== WORK INSTRUCTIONS ==
Below are records; say how many of their lines include the word "browser", giving nothing but the number.

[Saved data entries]
_ _ _ _ _

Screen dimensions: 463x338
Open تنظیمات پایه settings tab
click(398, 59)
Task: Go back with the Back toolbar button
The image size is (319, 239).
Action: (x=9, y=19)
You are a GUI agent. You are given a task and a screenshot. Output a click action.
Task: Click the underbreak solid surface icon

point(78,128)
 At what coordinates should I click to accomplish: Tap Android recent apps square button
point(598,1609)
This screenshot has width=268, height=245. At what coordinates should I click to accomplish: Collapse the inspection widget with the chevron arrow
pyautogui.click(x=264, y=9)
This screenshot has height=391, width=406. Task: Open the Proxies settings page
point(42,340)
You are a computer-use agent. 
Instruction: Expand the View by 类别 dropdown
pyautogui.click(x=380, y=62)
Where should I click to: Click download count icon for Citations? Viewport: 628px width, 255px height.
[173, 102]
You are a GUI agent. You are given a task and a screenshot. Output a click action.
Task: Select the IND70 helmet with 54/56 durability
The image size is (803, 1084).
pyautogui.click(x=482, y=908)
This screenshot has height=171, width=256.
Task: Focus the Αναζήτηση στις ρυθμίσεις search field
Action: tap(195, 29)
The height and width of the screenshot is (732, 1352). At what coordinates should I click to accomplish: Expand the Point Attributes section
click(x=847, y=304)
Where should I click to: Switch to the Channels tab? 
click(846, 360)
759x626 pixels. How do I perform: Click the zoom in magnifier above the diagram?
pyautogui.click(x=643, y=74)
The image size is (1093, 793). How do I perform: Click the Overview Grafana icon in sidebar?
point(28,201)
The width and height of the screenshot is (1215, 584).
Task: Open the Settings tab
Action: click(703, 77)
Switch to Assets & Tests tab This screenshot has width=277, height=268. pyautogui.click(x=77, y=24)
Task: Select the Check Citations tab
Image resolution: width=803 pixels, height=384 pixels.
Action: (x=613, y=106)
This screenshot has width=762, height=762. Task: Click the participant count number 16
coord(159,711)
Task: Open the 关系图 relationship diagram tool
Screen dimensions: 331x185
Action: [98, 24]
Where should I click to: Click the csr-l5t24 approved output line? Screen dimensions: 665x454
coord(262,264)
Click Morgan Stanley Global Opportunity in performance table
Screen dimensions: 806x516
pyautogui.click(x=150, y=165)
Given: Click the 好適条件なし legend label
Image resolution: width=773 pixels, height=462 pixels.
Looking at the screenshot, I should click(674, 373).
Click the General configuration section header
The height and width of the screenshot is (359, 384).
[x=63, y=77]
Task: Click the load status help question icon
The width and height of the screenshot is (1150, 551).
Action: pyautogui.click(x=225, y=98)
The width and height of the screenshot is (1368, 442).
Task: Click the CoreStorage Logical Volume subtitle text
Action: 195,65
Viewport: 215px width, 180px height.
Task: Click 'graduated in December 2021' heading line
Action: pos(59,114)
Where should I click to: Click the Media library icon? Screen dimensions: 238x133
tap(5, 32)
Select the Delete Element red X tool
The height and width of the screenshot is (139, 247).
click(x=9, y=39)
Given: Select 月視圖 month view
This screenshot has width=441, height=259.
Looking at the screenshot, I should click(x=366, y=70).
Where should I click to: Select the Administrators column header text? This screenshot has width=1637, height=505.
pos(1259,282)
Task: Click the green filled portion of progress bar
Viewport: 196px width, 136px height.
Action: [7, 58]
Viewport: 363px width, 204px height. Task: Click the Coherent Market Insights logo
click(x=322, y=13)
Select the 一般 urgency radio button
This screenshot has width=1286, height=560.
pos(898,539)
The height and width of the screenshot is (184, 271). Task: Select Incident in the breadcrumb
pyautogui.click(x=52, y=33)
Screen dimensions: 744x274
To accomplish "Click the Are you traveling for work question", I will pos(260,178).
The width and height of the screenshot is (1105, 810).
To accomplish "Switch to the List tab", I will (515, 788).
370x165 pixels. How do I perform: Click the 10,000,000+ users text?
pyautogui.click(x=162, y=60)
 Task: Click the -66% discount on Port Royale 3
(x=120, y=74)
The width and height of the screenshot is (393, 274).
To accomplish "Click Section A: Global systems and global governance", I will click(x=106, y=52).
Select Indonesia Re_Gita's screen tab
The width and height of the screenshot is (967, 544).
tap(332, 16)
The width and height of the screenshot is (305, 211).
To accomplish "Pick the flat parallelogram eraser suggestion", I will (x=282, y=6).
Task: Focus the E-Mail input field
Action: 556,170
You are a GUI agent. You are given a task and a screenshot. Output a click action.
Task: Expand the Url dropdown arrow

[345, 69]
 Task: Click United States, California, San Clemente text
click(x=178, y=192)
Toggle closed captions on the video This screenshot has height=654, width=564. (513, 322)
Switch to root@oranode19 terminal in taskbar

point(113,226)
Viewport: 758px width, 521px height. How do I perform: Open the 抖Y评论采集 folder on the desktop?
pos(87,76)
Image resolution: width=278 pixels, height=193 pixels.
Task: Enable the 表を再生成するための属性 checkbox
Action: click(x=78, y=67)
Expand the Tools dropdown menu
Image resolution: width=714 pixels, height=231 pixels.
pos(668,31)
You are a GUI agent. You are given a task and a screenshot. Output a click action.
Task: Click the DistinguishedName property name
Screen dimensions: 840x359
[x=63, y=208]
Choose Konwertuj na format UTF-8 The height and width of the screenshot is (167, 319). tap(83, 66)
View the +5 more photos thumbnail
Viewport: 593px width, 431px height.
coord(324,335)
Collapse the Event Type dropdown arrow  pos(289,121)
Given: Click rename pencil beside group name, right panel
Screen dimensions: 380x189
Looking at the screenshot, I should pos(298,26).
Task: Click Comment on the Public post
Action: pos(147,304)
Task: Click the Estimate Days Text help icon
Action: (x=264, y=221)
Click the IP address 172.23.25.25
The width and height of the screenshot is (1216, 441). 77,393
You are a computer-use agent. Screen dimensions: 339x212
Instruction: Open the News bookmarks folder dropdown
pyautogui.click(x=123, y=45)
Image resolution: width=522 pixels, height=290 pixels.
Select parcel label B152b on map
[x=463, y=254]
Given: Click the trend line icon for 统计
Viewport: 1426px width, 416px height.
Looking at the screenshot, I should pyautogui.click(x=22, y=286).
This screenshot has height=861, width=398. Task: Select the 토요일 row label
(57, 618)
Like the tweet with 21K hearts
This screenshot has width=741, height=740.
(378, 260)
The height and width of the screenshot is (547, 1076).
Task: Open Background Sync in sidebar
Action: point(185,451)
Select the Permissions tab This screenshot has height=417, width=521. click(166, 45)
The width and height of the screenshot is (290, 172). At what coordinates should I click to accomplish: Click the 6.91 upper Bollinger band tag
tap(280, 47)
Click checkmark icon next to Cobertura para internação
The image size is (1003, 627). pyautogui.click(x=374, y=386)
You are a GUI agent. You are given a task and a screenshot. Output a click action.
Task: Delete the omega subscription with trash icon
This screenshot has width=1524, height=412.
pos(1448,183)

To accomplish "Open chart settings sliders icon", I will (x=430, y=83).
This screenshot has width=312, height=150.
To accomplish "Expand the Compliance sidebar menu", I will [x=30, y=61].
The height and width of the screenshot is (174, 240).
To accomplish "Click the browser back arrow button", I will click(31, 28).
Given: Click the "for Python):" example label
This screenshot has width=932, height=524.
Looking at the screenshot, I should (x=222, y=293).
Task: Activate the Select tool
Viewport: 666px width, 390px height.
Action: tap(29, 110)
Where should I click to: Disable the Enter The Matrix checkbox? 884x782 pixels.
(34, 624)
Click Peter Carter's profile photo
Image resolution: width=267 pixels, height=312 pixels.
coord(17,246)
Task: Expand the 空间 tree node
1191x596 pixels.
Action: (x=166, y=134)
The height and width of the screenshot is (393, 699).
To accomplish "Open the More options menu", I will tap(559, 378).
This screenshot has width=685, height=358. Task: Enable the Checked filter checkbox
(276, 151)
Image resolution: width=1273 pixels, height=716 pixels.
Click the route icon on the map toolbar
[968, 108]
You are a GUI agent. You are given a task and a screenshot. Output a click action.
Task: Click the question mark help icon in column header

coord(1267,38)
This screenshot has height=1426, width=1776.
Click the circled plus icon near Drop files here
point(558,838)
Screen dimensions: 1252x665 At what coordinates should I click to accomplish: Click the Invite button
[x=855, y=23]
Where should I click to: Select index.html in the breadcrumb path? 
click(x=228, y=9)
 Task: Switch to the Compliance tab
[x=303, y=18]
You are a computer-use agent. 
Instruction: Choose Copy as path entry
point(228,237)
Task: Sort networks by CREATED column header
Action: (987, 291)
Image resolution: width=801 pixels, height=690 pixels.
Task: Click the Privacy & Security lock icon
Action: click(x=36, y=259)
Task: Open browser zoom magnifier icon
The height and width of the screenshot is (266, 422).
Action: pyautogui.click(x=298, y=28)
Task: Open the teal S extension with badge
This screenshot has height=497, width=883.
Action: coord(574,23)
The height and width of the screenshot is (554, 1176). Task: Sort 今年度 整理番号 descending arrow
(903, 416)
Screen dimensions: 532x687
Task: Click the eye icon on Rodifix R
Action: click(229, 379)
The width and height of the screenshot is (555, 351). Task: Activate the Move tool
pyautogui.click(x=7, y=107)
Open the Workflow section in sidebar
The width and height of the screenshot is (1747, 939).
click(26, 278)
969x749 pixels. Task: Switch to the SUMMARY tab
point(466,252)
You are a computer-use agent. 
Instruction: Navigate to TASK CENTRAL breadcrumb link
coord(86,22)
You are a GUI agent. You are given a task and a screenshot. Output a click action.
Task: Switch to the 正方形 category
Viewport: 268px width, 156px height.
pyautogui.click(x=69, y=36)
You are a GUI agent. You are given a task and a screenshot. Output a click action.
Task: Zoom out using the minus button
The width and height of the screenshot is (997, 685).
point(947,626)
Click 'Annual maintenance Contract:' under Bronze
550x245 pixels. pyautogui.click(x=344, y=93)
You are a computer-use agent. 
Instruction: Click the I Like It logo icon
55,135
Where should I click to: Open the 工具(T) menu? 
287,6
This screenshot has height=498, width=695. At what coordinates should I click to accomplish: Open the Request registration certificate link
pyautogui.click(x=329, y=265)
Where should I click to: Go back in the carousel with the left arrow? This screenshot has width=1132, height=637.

_ _ _ _ _

== ANSWER TO THIS TASK ==
2